Pathologic, autoreactive T cells are responsible for autoimmune reactions. Autoimmunity is normally prevented by another type of T cells, which are a lineage of the CD4+CD25+ regulatory T-cells, that suppress pathologic T cells.7,8 Both the AITR and AITRL have been shown to interact with one another in order to inhibit these autoimmunity-suppressing CD4+CD25+ regulatory T cells.10,17 Furthermore, blocking these costimulatory molecules restores the capacity of the CD4+CD25+ regulatory T cells to suppress the pathogenic, autoreactive T cells, thereby preventing autoimmunity.17-20
The disc is immune privileged and, once the disc is herniated, the body identifies it as foreign leading to an autoimmune reaction.3-6 The cellular elements of the disc must rely on a diffusional system with the vessels that lie adjacent to the disc, because the normal adult disc is avascular. Likewise, antibodies need to be delivered to the disc tissue by diffusion in order to incite the autoimmune reactions along with the ingrowth of granulation tissue and blood vessels. In a similar fashion, AITR and AITRL might be increased in both the disc tissue and PBMC in patients with a lumbar disc herniation.
However, one limitation of this study is that all of the data were obtained from patients who required operative treatment of their lumbar disc herniations, whereas the vast majority of patients improve spontaneously. Another limitation of this study is that the data of the control group were obtained from patients with spinal fractures during the anterior discectomy and fusion as the second-stage operation for circumferential fusion. Even though the tissue was harvested from patients with spinal fractures in the subacute phase, they were not healthy controls. Also, the herniated nucleus pulposus lies somewhere in the spectrum between organ specific and non-organ specific autoimmune diseases. The exact position in this spectrum is impossible to determine based on the data in this study.
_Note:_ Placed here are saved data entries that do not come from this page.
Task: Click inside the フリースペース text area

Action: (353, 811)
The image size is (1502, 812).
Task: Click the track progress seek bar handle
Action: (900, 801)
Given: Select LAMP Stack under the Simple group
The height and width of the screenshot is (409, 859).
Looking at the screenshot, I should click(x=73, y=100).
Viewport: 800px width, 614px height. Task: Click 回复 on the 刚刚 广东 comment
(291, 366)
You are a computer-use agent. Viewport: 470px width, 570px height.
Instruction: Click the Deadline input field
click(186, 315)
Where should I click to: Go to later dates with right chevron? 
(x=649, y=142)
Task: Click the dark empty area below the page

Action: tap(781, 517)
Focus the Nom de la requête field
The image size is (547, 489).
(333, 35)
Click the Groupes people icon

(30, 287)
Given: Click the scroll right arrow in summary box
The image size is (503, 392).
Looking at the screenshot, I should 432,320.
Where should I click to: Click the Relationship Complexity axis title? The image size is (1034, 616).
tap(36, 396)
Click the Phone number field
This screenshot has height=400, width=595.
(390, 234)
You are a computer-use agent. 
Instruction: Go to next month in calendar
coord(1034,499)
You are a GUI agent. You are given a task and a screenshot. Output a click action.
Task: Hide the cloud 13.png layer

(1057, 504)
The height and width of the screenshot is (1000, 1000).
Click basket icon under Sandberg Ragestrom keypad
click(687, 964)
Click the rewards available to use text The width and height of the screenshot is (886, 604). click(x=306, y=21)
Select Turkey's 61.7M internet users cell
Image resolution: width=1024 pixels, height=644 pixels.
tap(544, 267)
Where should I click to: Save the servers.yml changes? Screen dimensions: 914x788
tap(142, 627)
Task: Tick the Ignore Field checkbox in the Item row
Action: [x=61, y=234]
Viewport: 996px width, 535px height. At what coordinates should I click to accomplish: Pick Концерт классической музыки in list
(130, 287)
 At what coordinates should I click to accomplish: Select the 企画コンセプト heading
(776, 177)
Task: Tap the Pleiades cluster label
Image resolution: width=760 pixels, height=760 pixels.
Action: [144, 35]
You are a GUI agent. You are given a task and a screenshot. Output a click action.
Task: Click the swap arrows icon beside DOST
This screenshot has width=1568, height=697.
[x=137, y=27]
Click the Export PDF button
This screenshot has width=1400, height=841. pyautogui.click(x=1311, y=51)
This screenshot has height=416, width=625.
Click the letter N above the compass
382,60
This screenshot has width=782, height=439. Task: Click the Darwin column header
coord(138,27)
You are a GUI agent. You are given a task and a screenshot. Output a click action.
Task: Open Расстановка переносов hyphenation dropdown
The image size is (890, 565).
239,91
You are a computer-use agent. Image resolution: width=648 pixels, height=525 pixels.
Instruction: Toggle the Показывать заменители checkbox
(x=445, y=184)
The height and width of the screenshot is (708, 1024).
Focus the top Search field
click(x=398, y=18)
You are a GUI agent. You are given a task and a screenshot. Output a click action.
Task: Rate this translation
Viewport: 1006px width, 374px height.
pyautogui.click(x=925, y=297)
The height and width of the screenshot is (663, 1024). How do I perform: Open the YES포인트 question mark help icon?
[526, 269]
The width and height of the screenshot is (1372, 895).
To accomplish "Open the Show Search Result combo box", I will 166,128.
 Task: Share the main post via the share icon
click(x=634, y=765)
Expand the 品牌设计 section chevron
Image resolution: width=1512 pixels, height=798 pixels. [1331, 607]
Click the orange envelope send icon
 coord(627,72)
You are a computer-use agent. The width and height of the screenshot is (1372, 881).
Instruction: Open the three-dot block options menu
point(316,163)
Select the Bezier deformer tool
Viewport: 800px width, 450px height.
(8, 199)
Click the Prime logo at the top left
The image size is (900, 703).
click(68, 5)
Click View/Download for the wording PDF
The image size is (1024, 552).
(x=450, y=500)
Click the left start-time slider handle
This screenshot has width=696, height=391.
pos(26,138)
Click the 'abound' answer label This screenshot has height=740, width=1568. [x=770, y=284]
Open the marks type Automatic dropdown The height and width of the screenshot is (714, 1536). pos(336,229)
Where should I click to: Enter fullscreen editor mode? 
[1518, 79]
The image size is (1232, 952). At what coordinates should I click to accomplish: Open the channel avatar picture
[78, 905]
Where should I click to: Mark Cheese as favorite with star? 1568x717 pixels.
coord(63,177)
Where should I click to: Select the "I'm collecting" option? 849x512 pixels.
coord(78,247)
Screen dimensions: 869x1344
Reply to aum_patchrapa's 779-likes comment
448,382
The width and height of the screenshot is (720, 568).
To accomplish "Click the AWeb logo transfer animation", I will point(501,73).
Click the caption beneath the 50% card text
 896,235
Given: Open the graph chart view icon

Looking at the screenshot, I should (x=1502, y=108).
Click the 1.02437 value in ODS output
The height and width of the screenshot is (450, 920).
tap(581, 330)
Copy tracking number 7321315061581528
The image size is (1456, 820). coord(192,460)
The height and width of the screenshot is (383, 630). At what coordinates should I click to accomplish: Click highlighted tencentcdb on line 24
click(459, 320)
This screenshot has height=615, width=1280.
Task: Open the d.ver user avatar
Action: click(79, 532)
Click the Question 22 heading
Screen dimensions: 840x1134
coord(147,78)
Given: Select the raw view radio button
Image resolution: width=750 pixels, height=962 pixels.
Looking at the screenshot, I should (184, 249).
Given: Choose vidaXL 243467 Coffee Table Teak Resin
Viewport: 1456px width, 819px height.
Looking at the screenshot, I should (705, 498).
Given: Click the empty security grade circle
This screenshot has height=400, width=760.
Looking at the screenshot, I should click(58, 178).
This may be the first study to demonstrate that patients with lumbar disc herniation have a significantly increased AITR and AITRL expression in herniated disc tissue and in peripheral blood. This phenomenon was not observed in healthy control groups, suggesting that the increased expression of AITR and AITRL might play a specific pathogenic role in lumbar disc herniation. These results suggest the intriguing possibility of using biological agents, such as AITR blocking antibodies to treat symptomatic disc herniations. Both the AITR and AITRL increased in the herniated disc tissue and peripheral blood of the patients with lumbar disc herniation, but decreased in the healthy controls. These costimulatory molecules could be considered to play a special role in the pathogenesis of lumbar disc herniation.
Footnotes
This work was supported by the Korea Research Foundation Grant, which was funded by the Korean Government (MOEHRD) (KRF-2005-041-E00249).